*Task requirements*
(1) In the Healthy Travels post, how often should someone with a history of heart failure or DVT stop during a drive?
(2) Condense the paragraph of the Healthy Travels post beginning "If you are traveling in the car with small children" into a short bulleted list that keeps its main facts.
(3) Please return everything in the Healthy Travels post from "The classic road" down to "be buckled in.", copied word for word.

Healthy Travels
Thursday, May 24, 2012 at 9:53PM
Stella Galichia in Health Tips, Travel Health Tips, galichia, health, heart, tips, travel

Many of us find it easy to settle into our routine when we are at home or at work. However, what about when we are on vacation, especially in the summer? Part of he wonderful experience of being on vacation is to break routine, and give ourselves a refreshing new look at different surroundings. There are some things that will keep you safe and healthy despite the changes in scenery. Some are so crucial to your health they should be incorporated into your daily life as well.


The classic road trip in the car is iconic, films, movies, and songs have all immortalized the joys and anguish of being on the road. Even with high gas prices, Americans have a passion for exploring that takes us to the highways and byways in droves. There are basic rules, however, that will keep you and your family safer on the journeys.

I am an enormous advocate of seatbelts. Not only is it the law to wear them, but I have seen people on both sides of accidents survive and recover faster after an accident if they wear them. Children and pets should also always be buckled in.

If you are traveling in the car with small children, keep healthy snacks handy (like carrot sticks or apples), and everyone should drink plenty of water. Staying hydrated on the road is incredibly important – and I mean water, not coffee, sodas, or energy drinks. Anything with caffeine can affect you in ways you may not recognize at first, and put you in danger of accidents.

For people in the car with kids, the elderly, or pets, I always suggest taking breaks every two hours. Walking or stretching before resuming the drive helps keep circulation moving, preventing fatigue. If a patient has a history of heart failure or DVT, I suggest stopping every hour. This is also a good time to check in with the other passengers, get a snack, and see how your body is handling the drive. Never, not even for a moment, leave a child in the car alone, especially on high-temperature days. Their constitutions are such that they need extra care in the heat.

*Data provided*
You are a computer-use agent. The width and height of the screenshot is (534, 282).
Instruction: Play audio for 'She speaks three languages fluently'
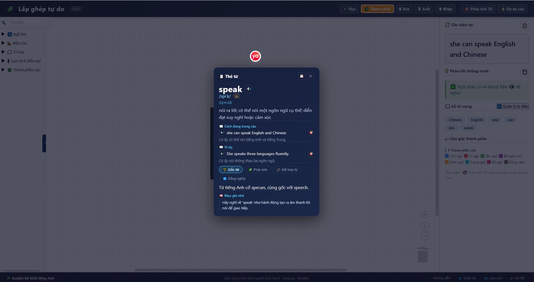pos(222,153)
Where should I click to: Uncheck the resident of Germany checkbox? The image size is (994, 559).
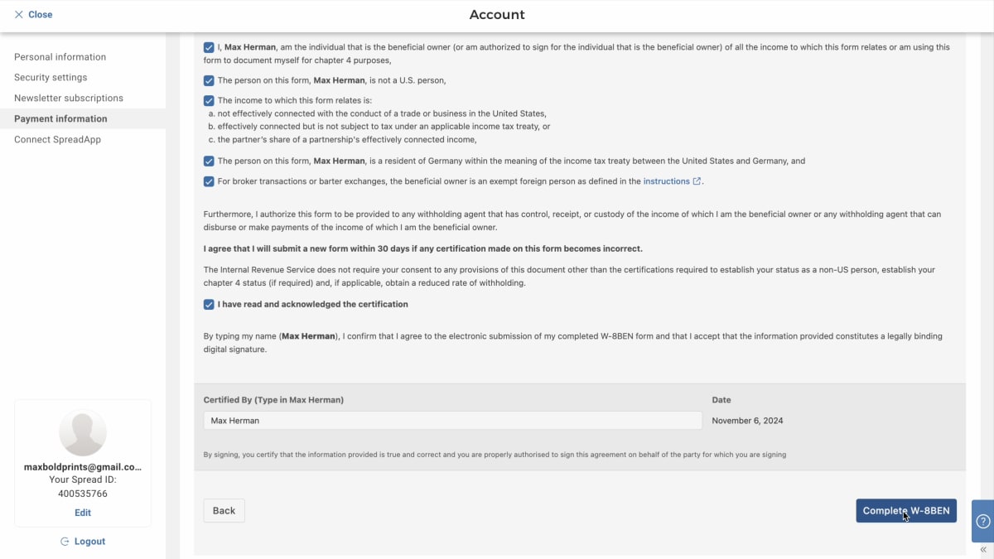point(209,161)
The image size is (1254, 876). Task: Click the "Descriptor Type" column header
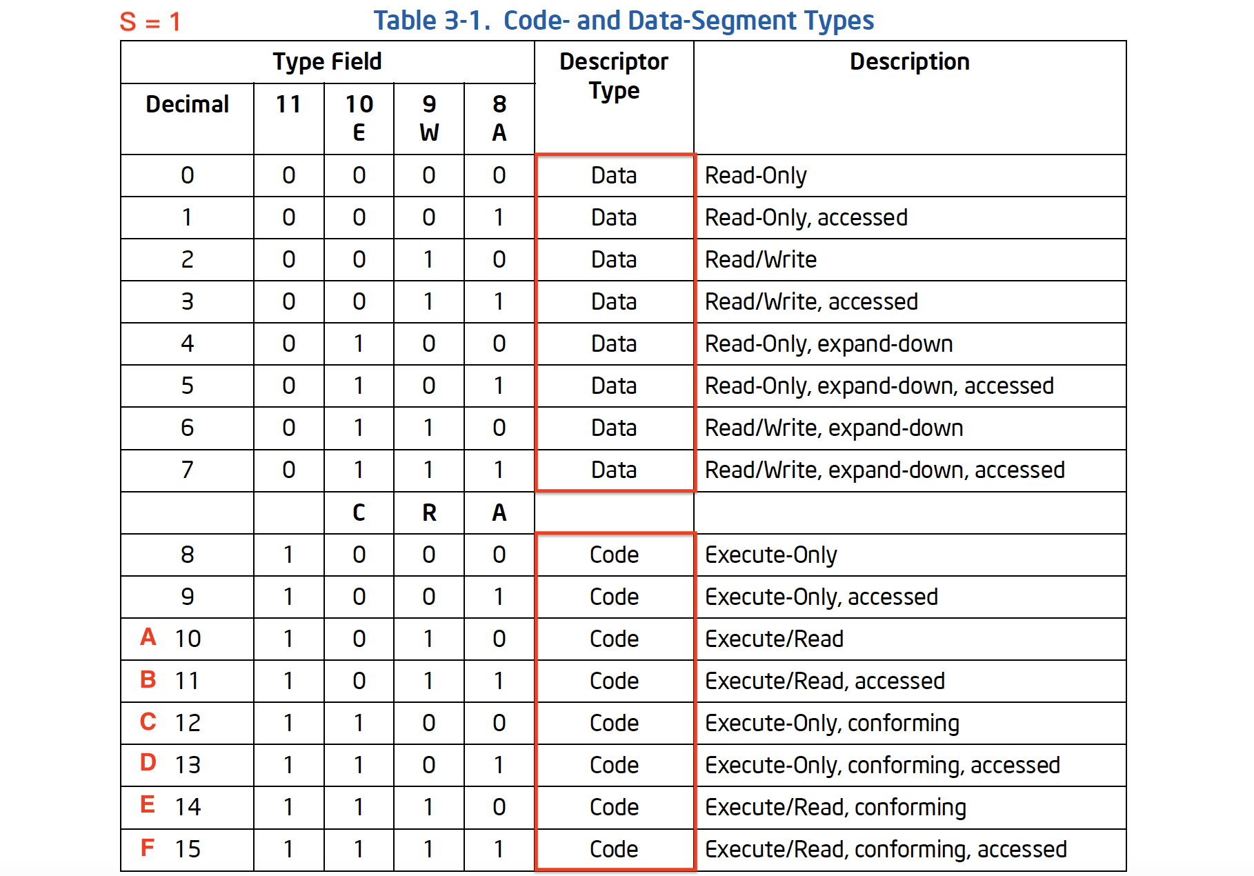point(614,76)
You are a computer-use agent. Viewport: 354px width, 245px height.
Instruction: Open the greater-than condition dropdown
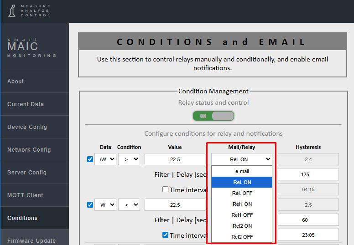pos(129,159)
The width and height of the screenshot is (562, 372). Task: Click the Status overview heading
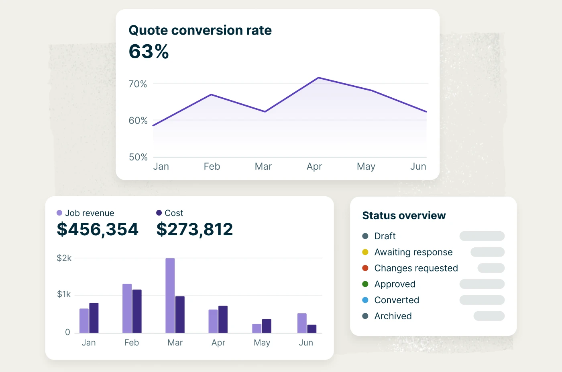(404, 216)
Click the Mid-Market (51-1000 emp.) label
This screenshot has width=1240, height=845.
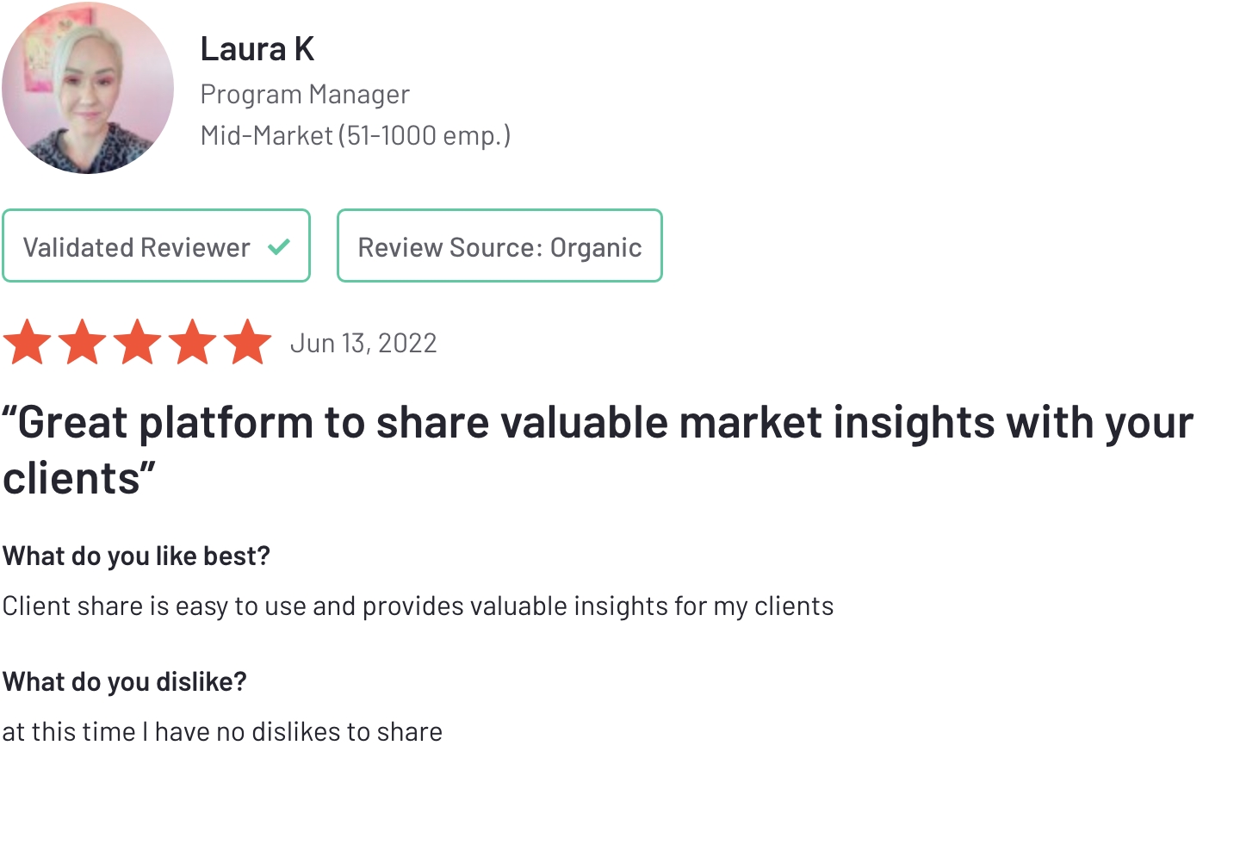coord(356,135)
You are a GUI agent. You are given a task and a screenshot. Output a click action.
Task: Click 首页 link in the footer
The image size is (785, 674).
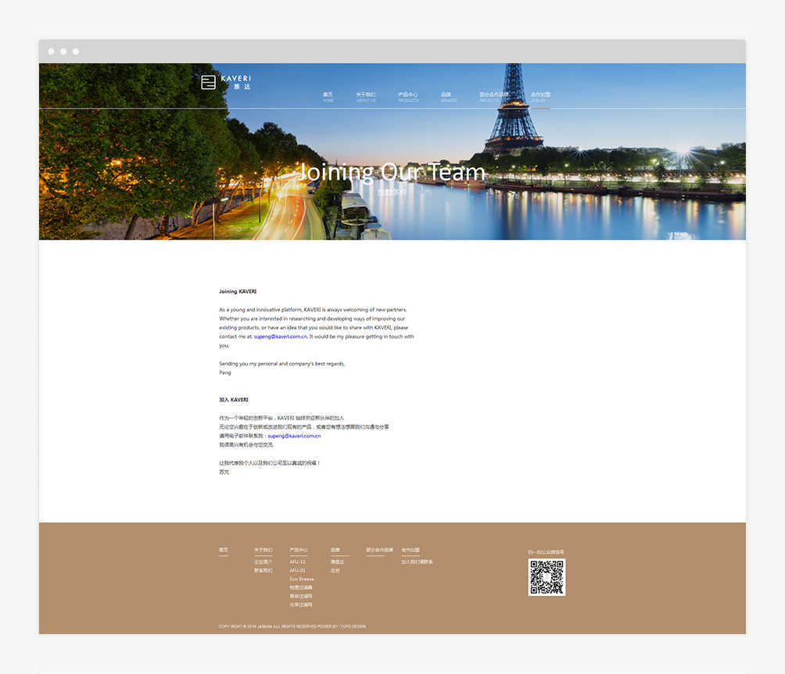(224, 550)
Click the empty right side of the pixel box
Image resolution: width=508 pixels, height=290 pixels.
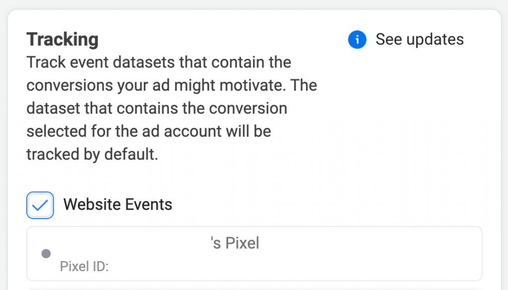pos(373,254)
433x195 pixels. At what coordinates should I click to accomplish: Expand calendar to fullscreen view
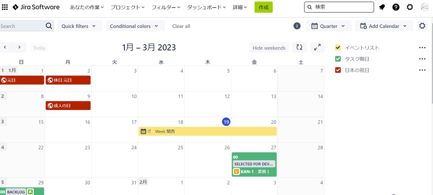tap(317, 48)
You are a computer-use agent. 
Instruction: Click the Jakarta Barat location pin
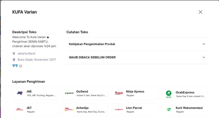[x=14, y=54]
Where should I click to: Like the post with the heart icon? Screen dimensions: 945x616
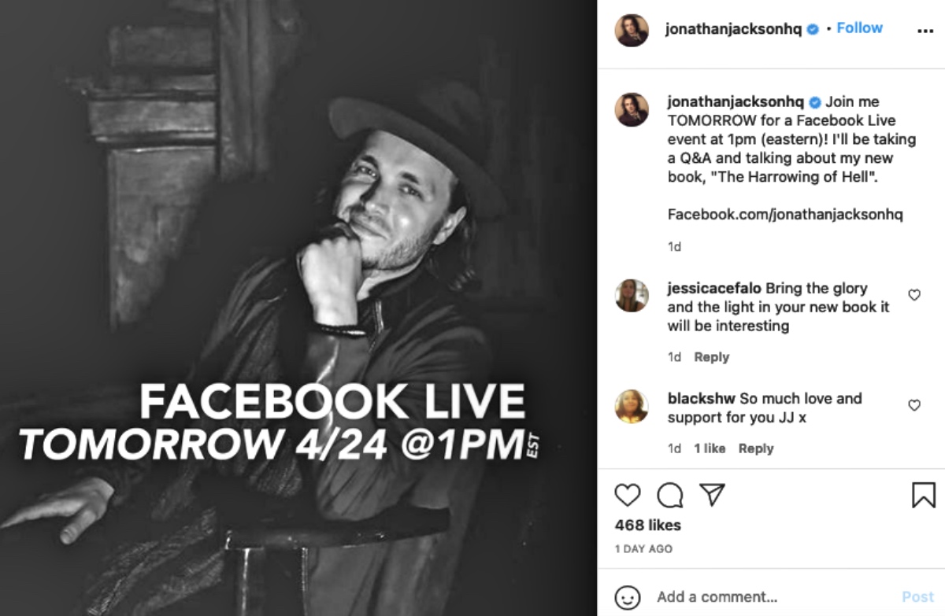(628, 494)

*Per-task answers*
(1) Every hour.

(2)
- When traveling by car with small children, keep healthy snacks like carrot sticks or apples handy.
- Everyone should drink plenty of water, not coffee, sodas, or energy drinks.
- Staying hydrated on the road is very important.
- Caffeine can affect you in ways you may not notice at first and can put you in danger of accidents.

(3)
The classic road trip in the car is iconic, films, movies, and songs have all immortalized the joys and anguish of being on the road. Even with high gas prices, Americans have a passion for exploring that takes us to the highways and byways in droves. There are basic rules, however, that will keep you and your family safer on the journeys.

I am an enormous advocate of seatbelts. Not only is it the law to wear them, but I have seen people on both sides of accidents survive and recover faster after an accident if they wear them. Children and pets should also always be buckled in.